What this task involves
Copy out the entire Knights and Knaves post below, word for word.
** Start Passage to read **
# Knights and Knaves, from Rocky Humbert

July 28, 2011 |

My friend Russ Sears and I were talking, and he was differentiating between "crooks" who behave with rational motives and "pathological liars."

He told me, "in 6th Grade I had a friend that was a pathological liar. He would lie even when telling the truth would have been more beneficial to him. He simply could not help himself, when he was asked a question he had to lie. He had a platform to showcase his "talent" and he could not tell the truth no matter what."

Without regard to whether politicians are necessarily pathological liars, his 6th grade friend brings to mind Smullyan's "Knights and Knaves " logic puzzle — which (as opposed to a meal for a lifetime) can cause indigestion for a lifetime. That is because a pathological liar is vastly preferable to an "alternator" who alternates between lying and telling the truth; and is also preferable to a "normal" who says whatever they want.

Knights and Knaves is a type of logic puzzle devised by Raymond Smullyan.
** End Passage to read **
** Start Entries supplied **
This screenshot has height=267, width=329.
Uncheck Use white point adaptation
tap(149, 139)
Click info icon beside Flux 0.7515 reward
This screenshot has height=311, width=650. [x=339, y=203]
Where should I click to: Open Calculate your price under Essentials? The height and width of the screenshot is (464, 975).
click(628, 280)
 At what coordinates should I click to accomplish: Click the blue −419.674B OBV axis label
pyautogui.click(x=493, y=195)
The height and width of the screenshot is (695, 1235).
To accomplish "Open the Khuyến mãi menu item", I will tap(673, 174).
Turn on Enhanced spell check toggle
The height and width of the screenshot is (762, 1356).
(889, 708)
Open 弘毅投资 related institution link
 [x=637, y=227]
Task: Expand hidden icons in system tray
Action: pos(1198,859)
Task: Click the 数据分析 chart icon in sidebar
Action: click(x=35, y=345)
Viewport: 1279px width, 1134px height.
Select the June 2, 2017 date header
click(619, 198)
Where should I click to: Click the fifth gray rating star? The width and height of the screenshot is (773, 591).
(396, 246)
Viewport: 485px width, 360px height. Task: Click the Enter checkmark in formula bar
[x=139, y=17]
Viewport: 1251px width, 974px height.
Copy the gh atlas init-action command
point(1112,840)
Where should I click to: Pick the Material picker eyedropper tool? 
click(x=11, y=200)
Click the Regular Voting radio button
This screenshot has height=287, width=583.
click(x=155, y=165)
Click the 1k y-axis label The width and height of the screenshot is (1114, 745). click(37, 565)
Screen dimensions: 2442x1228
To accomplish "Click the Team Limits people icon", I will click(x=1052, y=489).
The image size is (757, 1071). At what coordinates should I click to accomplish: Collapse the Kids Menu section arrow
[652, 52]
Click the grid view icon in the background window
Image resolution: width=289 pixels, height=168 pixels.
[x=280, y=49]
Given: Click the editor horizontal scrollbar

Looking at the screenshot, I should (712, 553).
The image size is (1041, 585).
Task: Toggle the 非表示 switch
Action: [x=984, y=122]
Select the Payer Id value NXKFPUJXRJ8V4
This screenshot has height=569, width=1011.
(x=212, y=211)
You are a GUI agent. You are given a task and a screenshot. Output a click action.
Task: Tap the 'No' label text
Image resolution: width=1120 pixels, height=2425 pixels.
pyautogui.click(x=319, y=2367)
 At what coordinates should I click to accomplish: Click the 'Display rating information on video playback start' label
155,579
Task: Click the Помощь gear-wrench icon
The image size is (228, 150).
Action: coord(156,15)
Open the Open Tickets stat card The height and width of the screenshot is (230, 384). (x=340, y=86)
** End Entries supplied **
Solution for this problem
# Knights and Knaves, from Rocky Humbert

July 28, 2011 |

My friend Russ Sears and I were talking, and he was differentiating between "crooks" who behave with rational motives and "pathological liars."

He told me, "in 6th Grade I had a friend that was a pathological liar. He would lie even when telling the truth would have been more beneficial to him. He simply could not help himself, when he was asked a question he had to lie. He had a platform to showcase his "talent" and he could not tell the truth no matter what."

Without regard to whether politicians are necessarily pathological liars, his 6th grade friend brings to mind Smullyan's "Knights and Knaves " logic puzzle — which (as opposed to a meal for a lifetime) can cause indigestion for a lifetime. That is because a pathological liar is vastly preferable to an "alternator" who alternates between lying and telling the truth; and is also preferable to a "normal" who says whatever they want.

Knights and Knaves is a type of logic puzzle devised by Raymond Smullyan.